Ankara Emniyeti şube müdürlerinden Fatih Eryılmaz…
YARASINI SARANLARDAN
FETÖ’ye DARBE vuranlardan
Dursun ERKILIÇ
Türkiye’nin, Türk Milletinin 15 Temmuz’da yaşadığı ihanet ve işgal girişimini hatırladıkça, düşündükçe, o vahim, ibretlik görüntüleri izledikçe ülkemizin, devletimizin, milletimizin ve kendimizin bugünkü haline şükretmemek mümkün mü?

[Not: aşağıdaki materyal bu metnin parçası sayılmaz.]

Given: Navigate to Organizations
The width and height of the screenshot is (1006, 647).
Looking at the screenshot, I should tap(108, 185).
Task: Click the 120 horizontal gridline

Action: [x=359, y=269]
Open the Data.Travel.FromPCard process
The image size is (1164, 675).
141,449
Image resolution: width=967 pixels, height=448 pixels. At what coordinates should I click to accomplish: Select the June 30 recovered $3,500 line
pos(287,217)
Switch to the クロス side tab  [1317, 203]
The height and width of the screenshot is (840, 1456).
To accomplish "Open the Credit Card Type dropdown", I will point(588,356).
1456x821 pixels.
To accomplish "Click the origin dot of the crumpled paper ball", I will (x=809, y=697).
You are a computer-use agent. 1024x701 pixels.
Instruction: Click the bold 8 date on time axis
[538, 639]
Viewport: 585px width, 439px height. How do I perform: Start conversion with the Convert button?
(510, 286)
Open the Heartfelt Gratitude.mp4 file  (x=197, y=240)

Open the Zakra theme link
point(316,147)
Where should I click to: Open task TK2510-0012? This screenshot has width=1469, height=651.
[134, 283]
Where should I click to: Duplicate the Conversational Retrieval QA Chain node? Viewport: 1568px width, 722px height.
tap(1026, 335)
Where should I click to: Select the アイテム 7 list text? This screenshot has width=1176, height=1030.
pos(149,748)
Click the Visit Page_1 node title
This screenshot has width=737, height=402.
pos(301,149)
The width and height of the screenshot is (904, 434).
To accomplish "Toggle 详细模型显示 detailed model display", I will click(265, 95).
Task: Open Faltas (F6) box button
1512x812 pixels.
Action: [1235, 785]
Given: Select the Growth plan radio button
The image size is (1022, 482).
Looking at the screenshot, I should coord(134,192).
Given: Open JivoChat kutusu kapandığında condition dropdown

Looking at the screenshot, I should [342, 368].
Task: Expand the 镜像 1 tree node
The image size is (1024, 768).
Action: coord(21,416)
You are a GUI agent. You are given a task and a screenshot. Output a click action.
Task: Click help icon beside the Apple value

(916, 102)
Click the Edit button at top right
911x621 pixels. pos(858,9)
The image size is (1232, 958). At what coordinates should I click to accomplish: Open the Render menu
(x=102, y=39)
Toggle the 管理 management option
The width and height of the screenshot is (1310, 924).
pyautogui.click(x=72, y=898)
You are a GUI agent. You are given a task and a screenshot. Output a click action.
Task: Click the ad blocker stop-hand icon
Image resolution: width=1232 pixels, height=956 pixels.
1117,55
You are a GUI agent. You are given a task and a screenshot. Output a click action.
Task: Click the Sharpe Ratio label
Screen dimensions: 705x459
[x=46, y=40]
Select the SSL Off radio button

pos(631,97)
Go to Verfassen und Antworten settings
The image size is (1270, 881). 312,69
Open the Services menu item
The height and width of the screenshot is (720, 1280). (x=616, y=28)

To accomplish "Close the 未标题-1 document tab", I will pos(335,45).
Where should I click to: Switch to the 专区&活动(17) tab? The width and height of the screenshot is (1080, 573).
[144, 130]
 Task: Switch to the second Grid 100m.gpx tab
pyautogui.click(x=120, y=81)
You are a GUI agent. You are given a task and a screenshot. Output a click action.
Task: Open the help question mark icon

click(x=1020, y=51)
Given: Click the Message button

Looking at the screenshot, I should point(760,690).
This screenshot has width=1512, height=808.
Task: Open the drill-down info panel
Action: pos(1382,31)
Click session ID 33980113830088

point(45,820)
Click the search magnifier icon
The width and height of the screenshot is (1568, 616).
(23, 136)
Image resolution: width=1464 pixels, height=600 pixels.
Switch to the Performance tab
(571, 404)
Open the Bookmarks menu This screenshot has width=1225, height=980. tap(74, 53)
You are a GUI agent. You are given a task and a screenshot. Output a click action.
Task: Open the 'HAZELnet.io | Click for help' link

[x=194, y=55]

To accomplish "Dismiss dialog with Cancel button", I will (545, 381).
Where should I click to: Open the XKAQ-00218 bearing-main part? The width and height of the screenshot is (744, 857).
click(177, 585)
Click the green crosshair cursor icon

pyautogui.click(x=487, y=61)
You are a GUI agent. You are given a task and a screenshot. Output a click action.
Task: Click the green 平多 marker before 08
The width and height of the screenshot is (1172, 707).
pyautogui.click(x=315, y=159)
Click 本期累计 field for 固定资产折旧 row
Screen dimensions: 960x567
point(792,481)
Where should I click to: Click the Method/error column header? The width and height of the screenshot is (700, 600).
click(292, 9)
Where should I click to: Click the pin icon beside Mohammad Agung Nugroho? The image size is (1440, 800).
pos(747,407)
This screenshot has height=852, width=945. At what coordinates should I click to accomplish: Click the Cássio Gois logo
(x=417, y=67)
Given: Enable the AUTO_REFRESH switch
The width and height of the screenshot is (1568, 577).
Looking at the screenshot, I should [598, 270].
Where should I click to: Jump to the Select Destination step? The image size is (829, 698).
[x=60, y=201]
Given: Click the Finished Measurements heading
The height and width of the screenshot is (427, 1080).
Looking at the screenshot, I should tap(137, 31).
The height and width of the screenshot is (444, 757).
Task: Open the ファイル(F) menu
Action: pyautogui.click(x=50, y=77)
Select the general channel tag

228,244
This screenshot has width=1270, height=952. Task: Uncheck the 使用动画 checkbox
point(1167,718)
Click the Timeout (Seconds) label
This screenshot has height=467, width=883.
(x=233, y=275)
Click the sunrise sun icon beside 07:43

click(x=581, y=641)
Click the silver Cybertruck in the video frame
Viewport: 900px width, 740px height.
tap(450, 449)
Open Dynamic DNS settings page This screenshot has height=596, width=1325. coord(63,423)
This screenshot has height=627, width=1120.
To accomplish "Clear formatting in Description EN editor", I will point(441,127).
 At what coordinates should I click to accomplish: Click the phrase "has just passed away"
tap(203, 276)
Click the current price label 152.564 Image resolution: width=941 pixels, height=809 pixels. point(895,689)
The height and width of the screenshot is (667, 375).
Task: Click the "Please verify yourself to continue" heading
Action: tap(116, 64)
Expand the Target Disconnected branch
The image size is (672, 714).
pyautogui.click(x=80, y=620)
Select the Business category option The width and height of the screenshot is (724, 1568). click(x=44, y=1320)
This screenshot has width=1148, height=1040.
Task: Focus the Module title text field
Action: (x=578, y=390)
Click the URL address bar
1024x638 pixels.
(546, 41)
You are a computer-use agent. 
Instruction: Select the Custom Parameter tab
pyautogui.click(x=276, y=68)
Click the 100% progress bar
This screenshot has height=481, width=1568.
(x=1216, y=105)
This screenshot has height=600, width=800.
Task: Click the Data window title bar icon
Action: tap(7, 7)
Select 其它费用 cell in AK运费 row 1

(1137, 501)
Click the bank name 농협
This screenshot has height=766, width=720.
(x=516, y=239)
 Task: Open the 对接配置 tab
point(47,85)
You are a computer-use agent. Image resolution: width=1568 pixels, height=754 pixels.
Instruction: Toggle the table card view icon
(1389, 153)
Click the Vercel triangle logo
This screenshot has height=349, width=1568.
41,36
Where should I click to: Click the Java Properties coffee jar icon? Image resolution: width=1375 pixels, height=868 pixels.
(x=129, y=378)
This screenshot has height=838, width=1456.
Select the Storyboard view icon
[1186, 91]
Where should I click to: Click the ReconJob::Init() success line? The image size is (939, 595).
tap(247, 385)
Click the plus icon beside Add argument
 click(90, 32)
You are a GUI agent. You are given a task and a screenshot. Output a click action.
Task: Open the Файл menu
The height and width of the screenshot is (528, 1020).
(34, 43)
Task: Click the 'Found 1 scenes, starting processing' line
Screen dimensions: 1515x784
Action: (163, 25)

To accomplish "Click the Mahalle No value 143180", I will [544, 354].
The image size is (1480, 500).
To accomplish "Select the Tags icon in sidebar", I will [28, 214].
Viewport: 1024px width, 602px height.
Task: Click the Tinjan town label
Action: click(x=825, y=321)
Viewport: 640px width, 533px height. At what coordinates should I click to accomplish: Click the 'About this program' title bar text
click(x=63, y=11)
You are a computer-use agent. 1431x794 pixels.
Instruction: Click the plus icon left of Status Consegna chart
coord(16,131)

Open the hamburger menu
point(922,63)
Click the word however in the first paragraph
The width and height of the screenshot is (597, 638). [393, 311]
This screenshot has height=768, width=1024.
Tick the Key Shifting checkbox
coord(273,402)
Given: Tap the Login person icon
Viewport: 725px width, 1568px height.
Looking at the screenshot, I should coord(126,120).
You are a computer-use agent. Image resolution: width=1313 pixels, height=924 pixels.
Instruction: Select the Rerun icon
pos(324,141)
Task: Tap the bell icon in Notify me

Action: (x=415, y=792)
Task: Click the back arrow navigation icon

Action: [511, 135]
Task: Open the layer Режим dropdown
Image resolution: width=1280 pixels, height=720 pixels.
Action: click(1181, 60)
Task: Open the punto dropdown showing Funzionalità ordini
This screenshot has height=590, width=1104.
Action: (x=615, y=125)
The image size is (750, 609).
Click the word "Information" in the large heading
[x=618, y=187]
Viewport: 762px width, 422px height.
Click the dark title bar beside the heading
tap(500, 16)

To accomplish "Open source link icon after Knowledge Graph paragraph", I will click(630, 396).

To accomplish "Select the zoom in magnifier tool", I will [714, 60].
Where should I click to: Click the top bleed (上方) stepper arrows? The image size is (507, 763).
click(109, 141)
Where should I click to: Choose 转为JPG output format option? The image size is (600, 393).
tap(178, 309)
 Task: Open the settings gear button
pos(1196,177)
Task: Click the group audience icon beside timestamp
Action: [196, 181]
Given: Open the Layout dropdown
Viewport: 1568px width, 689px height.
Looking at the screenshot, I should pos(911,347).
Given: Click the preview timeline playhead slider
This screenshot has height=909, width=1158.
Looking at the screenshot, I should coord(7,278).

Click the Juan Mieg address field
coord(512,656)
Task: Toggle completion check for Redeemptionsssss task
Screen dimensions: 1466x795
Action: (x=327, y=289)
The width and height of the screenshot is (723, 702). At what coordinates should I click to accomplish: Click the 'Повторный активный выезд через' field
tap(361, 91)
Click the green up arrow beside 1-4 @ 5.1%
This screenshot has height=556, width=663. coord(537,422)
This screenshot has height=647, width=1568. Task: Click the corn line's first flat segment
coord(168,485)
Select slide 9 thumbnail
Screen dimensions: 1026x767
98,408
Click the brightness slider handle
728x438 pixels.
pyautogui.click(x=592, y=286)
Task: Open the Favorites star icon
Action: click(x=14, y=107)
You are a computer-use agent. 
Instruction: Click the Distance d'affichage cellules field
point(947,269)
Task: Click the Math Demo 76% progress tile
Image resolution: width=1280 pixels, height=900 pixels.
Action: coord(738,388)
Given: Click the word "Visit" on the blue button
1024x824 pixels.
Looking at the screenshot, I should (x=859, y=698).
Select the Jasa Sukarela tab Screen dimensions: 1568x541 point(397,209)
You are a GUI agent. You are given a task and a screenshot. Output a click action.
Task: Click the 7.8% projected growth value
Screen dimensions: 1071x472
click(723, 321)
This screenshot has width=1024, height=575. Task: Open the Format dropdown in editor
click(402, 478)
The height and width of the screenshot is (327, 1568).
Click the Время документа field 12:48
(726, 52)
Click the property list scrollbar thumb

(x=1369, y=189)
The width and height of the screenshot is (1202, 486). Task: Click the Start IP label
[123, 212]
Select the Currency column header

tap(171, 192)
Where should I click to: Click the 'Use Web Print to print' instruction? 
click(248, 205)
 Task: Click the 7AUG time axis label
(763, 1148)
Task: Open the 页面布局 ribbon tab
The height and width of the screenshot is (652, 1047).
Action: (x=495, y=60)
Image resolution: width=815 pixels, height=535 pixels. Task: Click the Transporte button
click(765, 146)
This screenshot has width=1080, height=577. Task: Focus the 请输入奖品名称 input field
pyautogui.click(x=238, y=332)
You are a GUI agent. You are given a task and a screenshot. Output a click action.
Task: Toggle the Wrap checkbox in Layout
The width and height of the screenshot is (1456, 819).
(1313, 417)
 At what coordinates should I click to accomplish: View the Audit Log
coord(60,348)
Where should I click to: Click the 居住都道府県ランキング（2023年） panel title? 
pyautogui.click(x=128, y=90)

Şükretmeyenler, bu vatan elimizden gitmek üzereyken yeniden bize hediye eden 15 Temmuz şehitlerine, gazilerine hürmet etmeyenlerdir… Ki, onların bu vatana verecek bir şeyi de yoktur.
‘Allah rahmet eylesin’ dediğimiz şehitlerimiz elbette unutulmayacak…
‘Allah hem razı olsun hem de uzun ömür versin’ dediğimiz gazilerimiz ise, varlıklarıyla bize güç ve moral vermeye devam edecek.
BİR KAHRAMAN: FATİH ERYILMAZ
15 Temmuz’un o ‘kapkaranlık’ saatlerinde Türkiye’yi işgal ederek emperyal ağababalarına teslim etmek için harekete geçen asker kılıklı teröristler ile sivil işbirlikçilerine karşı verilen ölümcül mücadelenin kahramanlarından biri de Ankara Emniyetinde Şube Müdürlüğü yapan Fatih Eryılmaz idi…
Eryılmaz, soyadı gibi yılmaz bir yapıya sahip. Polis Kolejine girdiği 1988 yılından tanıştığı Fetullah Gülen Cemaatinin 15 Temmuz gecesi kabak gibi ortaya çıkan terörist yüzünü ilk fark edenlerdin. Fark etmekle kalmayıp bunu kamuoyu ile paylaşan ve kendisine inanmayanlar tarafından alaya alınan bir Emniyet mensubu…
BULUŞTUK, KONUŞTUK…
Bir sözde cemaatten, Haşhaşilere rahmet okutan bir Türkiye ve İslam düşmanı terör örgütüne dönen bu yapıyla mücadeleye ömrünü adayan Fatih Eryılmaz ile buluşup, yaşananlar üzerine sohbet ederken çok ilginç tespit ve değerlendirmelerde bulundu…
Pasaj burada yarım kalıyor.